O comércio ilegal de carne de peixe-boi, vendido fresco ou na versão frita, conhecida como “mixira”, continua sendo uma prática recorrente na região. Relatos afirmam que 6 a 8 peixes-boi são mortos diariamente e atualmente são vendidos por volta de R$25 o quilo. Mesmo com esforços locais para inibir a venda em mercados públicos, a carne continua sendo encontrada nas casas de atravessadores.
“Peixes-boi são animais essenciais para o balanço do ecossistema de rios e floresta. Esses mamíferos herbívoros se alimentam de plantas aquáticas e semi aquáticas, ajudando no controle do crescimento excessivo dessas plantas nos rios e lagos. Isso mantém o equilíbrio dos ecossistemas aquáticos. A presença e a saúde da população de peixe-boi são indicadores importantes da qualidade do ambiente aquático. Se eles estão em declínio, isso pode sinalizar problemas ecológicos que precisam ser abordados”, explica Dra. Vera da Silva, Diretora do Laboratório de Mamíferos Aquáticos do INPA.
Até o momento, a polícia ainda não identificou os autores da morte dos dois peixes-boi e segue com a investigação. A população local se mostra indignada com o crime e à favor de uma maior fiscalização. “Eu como morador daqui, nato de Coari, fico muito triste em ver essa situação. O que eu peço é que as pessoas denunciem os que estão fazendo isso. Essa espécie está ameaçada de extinção e o dinheiro que ele [um caçador] ganha fazendo isso não vai sustentar a família dele para o resto da vida, mas prejudica a todos nós. Só através de denúncia que a gente pode combater esse crime” declara Rosisérgio dos Santos, Comandante da Brigada de Incêndio de Coari.
Próximos Passos
A Sea Shepherd Brasil e parceiros locais continuarão a monitorar a região, aumentar as equipes de campo e coletar dados que possam embasar ações mais incisivas contra a caça ilegal. Na sexta-feira, 27 de setembro, a organização, juntamente com o Instituto Nacional de Pesquisas da Amazônia (INPA), enviou um ofício às autoridades, solicitando um aumento na presença de fiscalização e a implementação de estratégias para conter a intensificação dessa prática predatória.
Atuação da Sea Shepherd Brasil
A Sea Shepherd Brasil atua na região desde 2021, com a “Expedição Boto da Amazônia”, que documenta a população de golfinhos de rio em diversos pontos do Rio Solimões.

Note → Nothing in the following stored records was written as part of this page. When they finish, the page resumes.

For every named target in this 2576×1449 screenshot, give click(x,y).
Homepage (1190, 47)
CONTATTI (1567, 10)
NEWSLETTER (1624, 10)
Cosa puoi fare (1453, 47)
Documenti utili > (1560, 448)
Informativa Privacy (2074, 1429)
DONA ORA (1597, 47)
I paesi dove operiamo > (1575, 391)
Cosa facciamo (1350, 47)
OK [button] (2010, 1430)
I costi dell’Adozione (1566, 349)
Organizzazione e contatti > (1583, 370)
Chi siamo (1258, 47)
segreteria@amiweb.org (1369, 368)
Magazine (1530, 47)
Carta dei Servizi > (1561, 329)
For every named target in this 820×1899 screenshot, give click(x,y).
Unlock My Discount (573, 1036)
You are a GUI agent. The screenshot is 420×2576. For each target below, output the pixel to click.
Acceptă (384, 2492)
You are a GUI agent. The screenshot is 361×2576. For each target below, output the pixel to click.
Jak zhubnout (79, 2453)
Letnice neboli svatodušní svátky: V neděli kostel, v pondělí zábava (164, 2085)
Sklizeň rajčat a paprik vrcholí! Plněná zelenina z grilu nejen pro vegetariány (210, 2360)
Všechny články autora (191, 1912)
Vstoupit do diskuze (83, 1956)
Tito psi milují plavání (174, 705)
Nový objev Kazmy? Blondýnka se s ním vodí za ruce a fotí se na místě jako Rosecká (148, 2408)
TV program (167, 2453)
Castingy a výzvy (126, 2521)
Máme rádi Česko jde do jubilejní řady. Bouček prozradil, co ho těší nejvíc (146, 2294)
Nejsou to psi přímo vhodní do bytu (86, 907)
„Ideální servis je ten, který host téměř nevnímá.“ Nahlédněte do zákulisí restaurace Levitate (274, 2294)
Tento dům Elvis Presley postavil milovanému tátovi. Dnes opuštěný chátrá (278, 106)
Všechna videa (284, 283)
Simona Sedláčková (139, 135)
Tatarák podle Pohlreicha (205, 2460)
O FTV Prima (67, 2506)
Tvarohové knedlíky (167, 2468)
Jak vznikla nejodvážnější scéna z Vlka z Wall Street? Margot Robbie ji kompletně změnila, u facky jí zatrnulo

Nos últimos três anos, a organização tem trabalhado em conjunto com institutos de pesquisa e órgãos ambientais para proteger botos e peixes-boi, ambos ameaçados pela caça ilegal, em especial durante períodos de seca.
Em 2023, durante a crise de seca, a Sea Shepherd Brasil registrou 32 partes de peixes-boi mortos em áreas de acesso facilitado pelo baixo nível do rio. A organização tem se dedicado à coleta de evidências, conscientização local e apoio à fiscalização, atuando diretamente no combate à caça ilegal desses animais emblemáticos da Amazônia.